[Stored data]
────
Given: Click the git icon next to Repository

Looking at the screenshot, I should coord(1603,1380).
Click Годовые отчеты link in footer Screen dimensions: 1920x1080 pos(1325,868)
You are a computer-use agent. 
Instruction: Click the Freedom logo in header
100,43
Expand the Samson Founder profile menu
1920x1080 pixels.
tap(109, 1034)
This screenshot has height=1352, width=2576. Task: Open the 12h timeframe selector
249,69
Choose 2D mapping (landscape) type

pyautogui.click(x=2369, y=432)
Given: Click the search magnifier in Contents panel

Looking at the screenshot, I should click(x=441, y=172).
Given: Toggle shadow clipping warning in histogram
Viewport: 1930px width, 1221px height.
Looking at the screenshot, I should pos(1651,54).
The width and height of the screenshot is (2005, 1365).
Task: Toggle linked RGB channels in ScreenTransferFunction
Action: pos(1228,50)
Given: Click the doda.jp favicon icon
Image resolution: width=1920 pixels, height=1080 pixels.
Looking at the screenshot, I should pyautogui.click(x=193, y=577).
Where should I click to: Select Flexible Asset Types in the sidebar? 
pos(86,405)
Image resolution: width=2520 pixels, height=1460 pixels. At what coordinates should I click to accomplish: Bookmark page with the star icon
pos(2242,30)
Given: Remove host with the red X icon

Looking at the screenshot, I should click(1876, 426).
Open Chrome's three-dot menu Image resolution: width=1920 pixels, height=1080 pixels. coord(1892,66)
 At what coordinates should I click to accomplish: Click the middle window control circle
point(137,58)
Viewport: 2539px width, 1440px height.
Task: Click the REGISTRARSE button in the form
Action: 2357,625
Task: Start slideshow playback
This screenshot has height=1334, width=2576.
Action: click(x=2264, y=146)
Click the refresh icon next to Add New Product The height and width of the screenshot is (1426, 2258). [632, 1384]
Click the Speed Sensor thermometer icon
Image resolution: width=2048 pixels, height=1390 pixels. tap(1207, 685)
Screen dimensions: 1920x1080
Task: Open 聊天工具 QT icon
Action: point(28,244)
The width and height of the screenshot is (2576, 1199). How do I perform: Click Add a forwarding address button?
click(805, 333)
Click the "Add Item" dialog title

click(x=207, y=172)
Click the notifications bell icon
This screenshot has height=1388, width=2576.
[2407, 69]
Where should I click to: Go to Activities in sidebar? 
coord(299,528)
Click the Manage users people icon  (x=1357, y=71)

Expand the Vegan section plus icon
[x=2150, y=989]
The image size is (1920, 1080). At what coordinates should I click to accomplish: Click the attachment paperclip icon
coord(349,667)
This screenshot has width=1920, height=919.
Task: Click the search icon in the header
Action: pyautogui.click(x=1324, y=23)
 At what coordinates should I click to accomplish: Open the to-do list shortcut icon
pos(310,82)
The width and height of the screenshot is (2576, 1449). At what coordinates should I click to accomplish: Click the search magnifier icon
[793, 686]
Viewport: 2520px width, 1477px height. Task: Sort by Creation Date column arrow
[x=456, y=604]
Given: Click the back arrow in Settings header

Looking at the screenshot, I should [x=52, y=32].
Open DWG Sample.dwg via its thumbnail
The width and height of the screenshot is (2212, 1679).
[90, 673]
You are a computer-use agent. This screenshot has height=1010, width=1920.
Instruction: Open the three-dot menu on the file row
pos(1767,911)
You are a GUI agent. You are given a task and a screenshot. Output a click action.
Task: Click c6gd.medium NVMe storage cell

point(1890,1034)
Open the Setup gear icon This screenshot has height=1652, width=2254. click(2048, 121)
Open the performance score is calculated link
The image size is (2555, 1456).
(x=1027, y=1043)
────
= TASK STATEMENT =
The entries are to be transcribed exactly, each line in full.

= COMPLETED EXERCISE =
Given: Click the git icon next to Repository

Looking at the screenshot, I should coord(1603,1380).
Click Годовые отчеты link in footer Screen dimensions: 1920x1080 pos(1325,868)
You are a computer-use agent. 
Instruction: Click the Freedom logo in header
100,43
Expand the Samson Founder profile menu
1920x1080 pixels.
tap(109, 1034)
This screenshot has height=1352, width=2576. Task: Open the 12h timeframe selector
249,69
Choose 2D mapping (landscape) type

pyautogui.click(x=2369, y=432)
Given: Click the search magnifier in Contents panel

Looking at the screenshot, I should click(x=441, y=172).
Given: Toggle shadow clipping warning in histogram
Viewport: 1930px width, 1221px height.
Looking at the screenshot, I should pos(1651,54).
The width and height of the screenshot is (2005, 1365).
Task: Toggle linked RGB channels in ScreenTransferFunction
Action: pos(1228,50)
Given: Click the doda.jp favicon icon
Image resolution: width=1920 pixels, height=1080 pixels.
Looking at the screenshot, I should pyautogui.click(x=193, y=577).
Where should I click to: Select Flexible Asset Types in the sidebar? 
pos(86,405)
Image resolution: width=2520 pixels, height=1460 pixels. At what coordinates should I click to accomplish: Bookmark page with the star icon
pos(2242,30)
Given: Remove host with the red X icon

Looking at the screenshot, I should click(1876, 426).
Open Chrome's three-dot menu Image resolution: width=1920 pixels, height=1080 pixels. coord(1892,66)
 At what coordinates should I click to accomplish: Click the middle window control circle
point(137,58)
Viewport: 2539px width, 1440px height.
Task: Click the REGISTRARSE button in the form
Action: 2357,625
Task: Start slideshow playback
This screenshot has height=1334, width=2576.
Action: click(x=2264, y=146)
Click the refresh icon next to Add New Product The height and width of the screenshot is (1426, 2258). [632, 1384]
Click the Speed Sensor thermometer icon
Image resolution: width=2048 pixels, height=1390 pixels. tap(1207, 685)
Screen dimensions: 1920x1080
Task: Open 聊天工具 QT icon
Action: point(28,244)
The width and height of the screenshot is (2576, 1199). How do I perform: Click Add a forwarding address button?
click(805, 333)
Click the "Add Item" dialog title

click(x=207, y=172)
Click the notifications bell icon
This screenshot has height=1388, width=2576.
[2407, 69]
Where should I click to: Go to Activities in sidebar? 
coord(299,528)
Click the Manage users people icon  (x=1357, y=71)

Expand the Vegan section plus icon
[x=2150, y=989]
The image size is (1920, 1080). At what coordinates should I click to accomplish: Click the attachment paperclip icon
coord(349,667)
This screenshot has width=1920, height=919.
Task: Click the search icon in the header
Action: pyautogui.click(x=1324, y=23)
 At what coordinates should I click to accomplish: Open the to-do list shortcut icon
pos(310,82)
The width and height of the screenshot is (2576, 1449). At what coordinates should I click to accomplish: Click the search magnifier icon
[793, 686]
Viewport: 2520px width, 1477px height. Task: Sort by Creation Date column arrow
[x=456, y=604]
Given: Click the back arrow in Settings header

Looking at the screenshot, I should [x=52, y=32].
Open DWG Sample.dwg via its thumbnail
The width and height of the screenshot is (2212, 1679).
[90, 673]
You are a computer-use agent. This screenshot has height=1010, width=1920.
Instruction: Open the three-dot menu on the file row
pos(1767,911)
You are a GUI agent. You are given a task and a screenshot. Output a click action.
Task: Click c6gd.medium NVMe storage cell

point(1890,1034)
Open the Setup gear icon This screenshot has height=1652, width=2254. click(2048, 121)
Open the performance score is calculated link
The image size is (2555, 1456).
(x=1027, y=1043)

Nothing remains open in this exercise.